Document segment -
::::

If your biopsy shows cervical dysplasia (cell changes) then treatment usually involves removing the abnormal tissue. The treatment is done differently depending on your location. The affected area can be removed with a thin wire loop with an electric current or destroyed with heat or cold. Being treated for cervical dysplasia can be uncomfortable and can cause some bleeding, but the pain and bleeding are usually mild and don’t last long. The treatment does not affect your ability to have babies but rarely, it can lead to premature births. Very importantly, your risk of developing cervical cancer in the future is greatly reduced if you receive the treatment.
Additional resources with reliable information about screening for HPV cancer
I’ve Had The HPV Vaccine – Do I Still Need To Be Screened?
The vaccine reduces your risk of HPV-related cancers by about 90%. But even if you have had the HPV vaccine, you still need to have cervical screening. This is because the vaccine will not protect you against HPV types that you may have acquired before being vaccinated. In addition, you might still get infected after vaccination with the rarer HPV types that can cause cancer but which are not covered by the vaccine.
I’ve Never Had Sex – Should I Get Screened For HPV?
If you’ve never sexual contact of any kind, your risk of getting genital or anal HPV is very low, but vaccination and screening may be sensible protective measures for the future. The vaccine is most effective if given before you have any sexual contact. Talk to your healthcare provider.
My Partner Has Told Me That They Have HPV. Does That Mean I Have It Too?
Not necessarily, but HPV infection often affects both partners within a few months. HPV is largely invisible and usually doesn’t cause any symptoms.

::::

Problems to solve -
(a) According to the HPV passage, by about how much does the vaccine reduce the risk of HPV-related cancers?
(b) Reproduce word for word the part of the HPV passage that opens with the words containing "If you’ve never" and closes with "cause any symptoms.".
(c) Summarize the HPV passage in two sentences.

Stored data -
::::

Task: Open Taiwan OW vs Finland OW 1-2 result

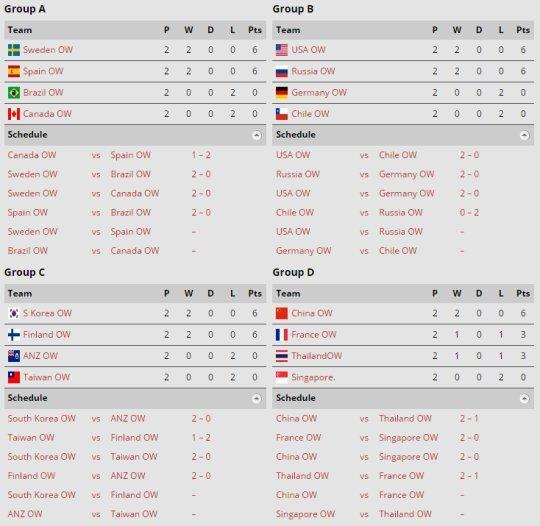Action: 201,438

::::

Replies -
(a) By about 90%.

(b)
If you’ve never sexual contact of any kind, your risk of getting genital or anal HPV is very low, but vaccination and screening may be sensible protective measures for the future. The vaccine is most effective if given before you have any sexual contact. Talk to your healthcare provider.
My Partner Has Told Me That They Have HPV. Does That Mean I Have It Too?
Not necessarily, but HPV infection often affects both partners within a few months. HPV is largely invisible and usually doesn’t cause any symptoms.

(c) Cervical dysplasia is usually treated by removing or destroying the abnormal tissue, which causes mild, brief pain and bleeding, rarely leads to premature births, and greatly reduces the risk of later cervical cancer. The HPV vaccine cuts the risk of HPV-related cancers by about 90%, but vaccinated people still need cervical screening because the vaccine does not protect against types acquired before vaccination or against rarer cancer-causing types it does not cover.